Last weekend I was waiting on the pavement for a coffee when I saw a $40 sale rack sitting pretty in the sun outside a beautiful boutique. I started to sift through it when I laid my hands on a beautiful skirt. It was just my style. ‘Oh it’s my size too!’ I exclaimed to myself.

All the dopamine receptors in my brain started firing.

As I sized the skirt up and down, I felt my system starting to glitch. The skirt had a fitted waistband, which is a style I used to love wearing.

Used to love.

I analysed the waistband like a suspicious detective, looking for evidence that it would fit, that I could make it work. I stood at that rack for some time before finally deciding to go into the change room and try it on.

There in the mirror was my inner conflict. The fitted waistband dug uncomfortably into my waist, the skirt billowed out awkwardly over my newly padded hips and stomach.

I felt strange and silly.

I felt exposed.

Hovering beside me was the elephant in the change room. I was wearing a skirt that belonged to my former body, my former self.

It stung.

My sale skirt scenario got me thinking. Why do we cling so tightly to our former self? Why do we assume that we should still be her? Why is becoming who we are now experienced as a loss instead of an evolution?

When women talk about getting older, there is a sense that comfort means ‘giving in’ or worse ‘giving up’. That the changing needs of your body, the ups and downs of hormonal bloating and weight gain is experienced as a failure.

Why does choosing an elastic waistband, flat shoes or a roomier silhouette suggest that you've stopped trying?

Why do comfortable clothes signal a decline?

A few months ago, a friend of mine who is ten years older than me, stated that she was in her lounge wear era. And whilst I acknowledged the growing need for comfort, I replied that ‘I wasn’t there yet’, perhaps a little too defensively.

The truth is, I was confronted.

I could feel myself falling head first into the soft, pillowy embrace of comfortable clothing.

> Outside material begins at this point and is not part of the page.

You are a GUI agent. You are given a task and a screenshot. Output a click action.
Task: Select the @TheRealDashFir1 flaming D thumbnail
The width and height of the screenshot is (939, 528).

And it felt anything but comfortable.

Women suffering for beauty is a centuries old concept that traverses countries and cultures. Our dedication to this premise is so absolute that is seems impossible for a woman to love herself and her appearance, just as she is, no intervention required.

Being in your natural state as a woman is seen as wild and unruly. We are fed the idea that the female body needs to be managed, restricted and contained. Shapewear to hold in and stabilise our bodies, depilatory products and procedures to remove our body hair, tanning, skin whitening, botox and fillers.

The list goes on.

Containment equals beauty. The uncontained signals demise.

Get back to your ‘pre-baby body’, prevent and resist aging, don’t gain weight, tone your muscles so they don’t sag but don’t get bulky, tighten your skin, tame your hair and don’t show signs that you sweat or bleed.

Hide the visible signs of being alive.

Hairless.
Odourless.
Timeless.
Ageless.
Effortless.

Be less.
Be less human.

That’s what I saw reflected back at me in the change room of that beautiful boutique. A body that was no longer willing to be contained. A body that needed to bloat and breathe and skin that wanted to fold and soften.
This is not a demise, it is an expansion.

This week’s embodied style practice

This week I want you to you to wear an outfit that allows your body to fully exist, just as it is. No holding in, no correcting, no minimising, no hiding. I want you to expand fully into your own body.

Is it wearing a silhouette that ‘makes you look bigger’, one that isn’t considered ‘flattering’. Is it ditching the shapewear? Maybe it’s leaving your body hair to grow free?

Whatever it is, experiment with letting your body exist without judgement.

Comfort is not the death of style, containment is.

Containing your truth, your reality, your beauty and your body doesn’t serve you. It only seeks to keep you small.

Style is the process of expanding into your truest expression. That is not a loss, it’s an evolution.